Overall, our study revealed no benefit of USG on reduction in failure rate of UVC insertion. Being a safe, fast, and noninvasive alternative to chest X-rays, it can be used as a rescue modality to guide UVC insertion in cases with failed procedure.

What Is Already Known on the Topic?

  • X-ray is the gold standard to determine the central venous catheter tip position in neonates.

  • USG has good sensitivity and specificity to localize the UVC tip position.

  • There is a high failure rate of UVC insertion and a majority required manipulation when inserted by the conventional method.

What This Study Adds?

  • USG has good sensitivity to localize UVC tip position and can be used to guide catheter in cases with failed insertion.

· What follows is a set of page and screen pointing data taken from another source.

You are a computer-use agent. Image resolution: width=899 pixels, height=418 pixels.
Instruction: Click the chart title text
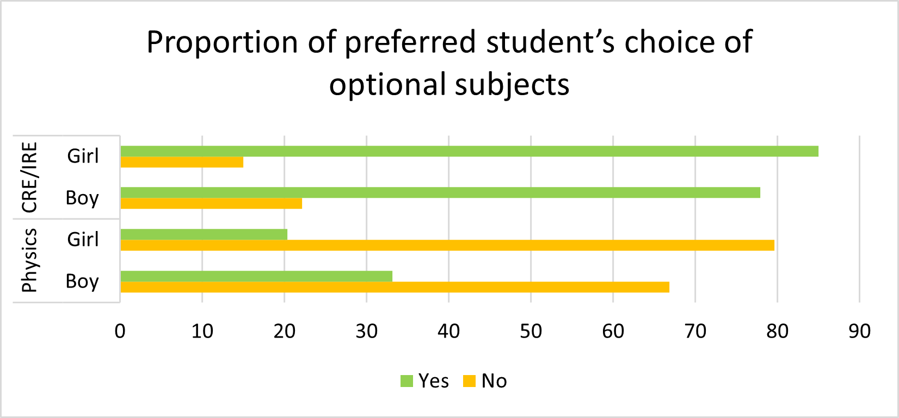coord(450,63)
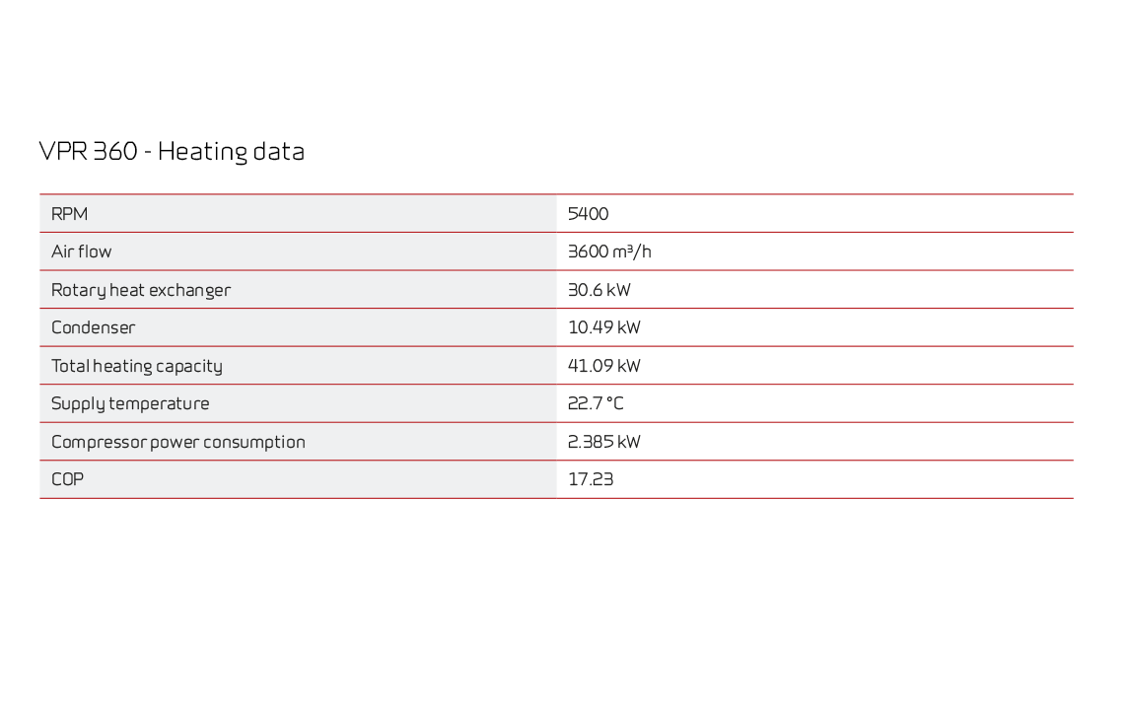Click the 10.49 kW condenser value
Screen dimensions: 1128x714
(603, 327)
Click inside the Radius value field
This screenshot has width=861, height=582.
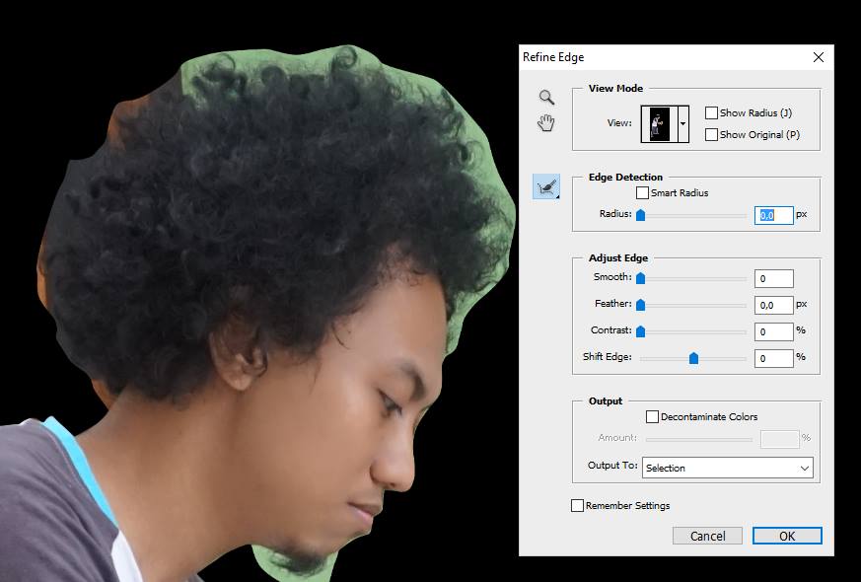pos(773,215)
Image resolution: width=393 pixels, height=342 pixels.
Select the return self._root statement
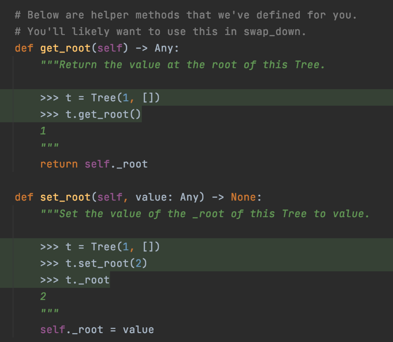click(x=94, y=164)
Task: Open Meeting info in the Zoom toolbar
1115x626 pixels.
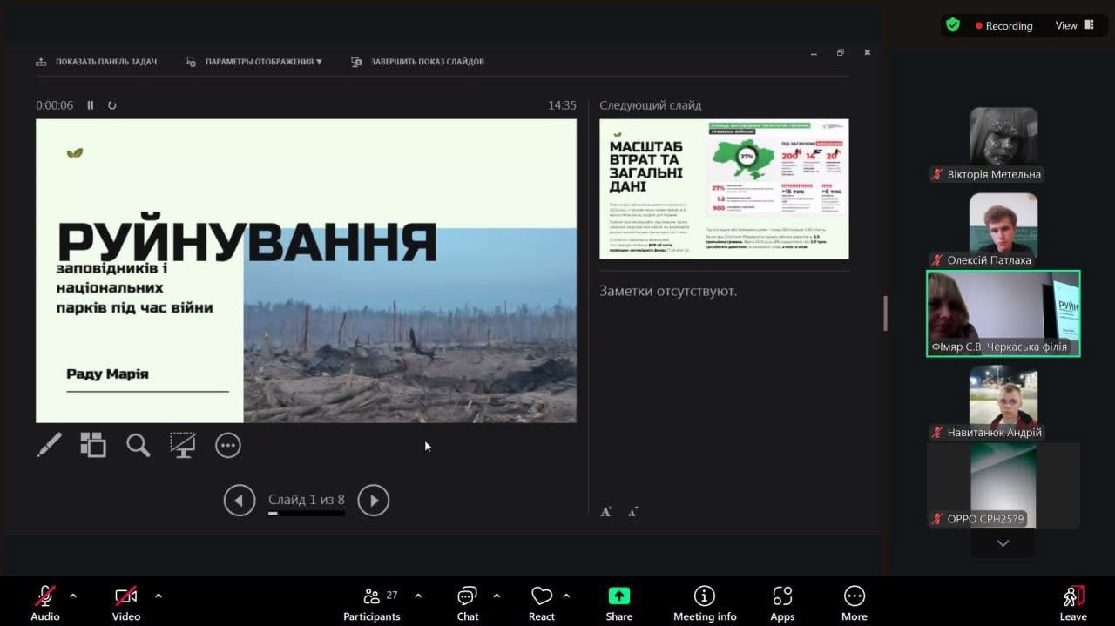Action: click(x=704, y=602)
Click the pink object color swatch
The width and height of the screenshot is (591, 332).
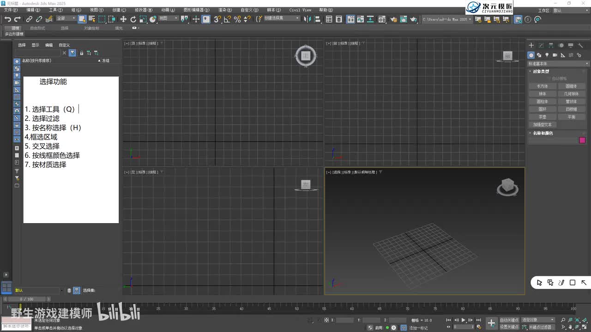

  • There is good agreement between CXR and USG catheter lengths.

We thank the NICU babies and their families for being part of the study. We are indebted to the NICU staff for their assistance and support for the study.

The Institute Ethics Committee, All India Institute of Medical Sciences, Bhubaneswar, studied and approved the protocol (IEC/2020-21/25) prior to recruitment and the trial was registered with the Clinical Trial Registry of India (CTRI/2020/09/027935). Written informed consent was taken from the parents to participate in the study.

The authors have no relevant financial or nonfinancial interests to disclose.

The research did not receive any funding from specific agencies.

P.M. recruited participants, collected and analysed data, and formulated the manuscript; P.K.M. and T.K.S. participated in the design of the study and edited and revised the manuscript; T.S. and U.D. provided interpretation of the data and revised the manuscript; and N.D.B. edited and revised the manuscript.

Additional Information

Clinical Trial Registry of India (CTRI) registration No. CTRI/2020/09/027935, date – September 21, 2020.

All data generated or analysed during this study are included in this article and its online supplementary material files. Further enquiries can be directed to the corresponding author.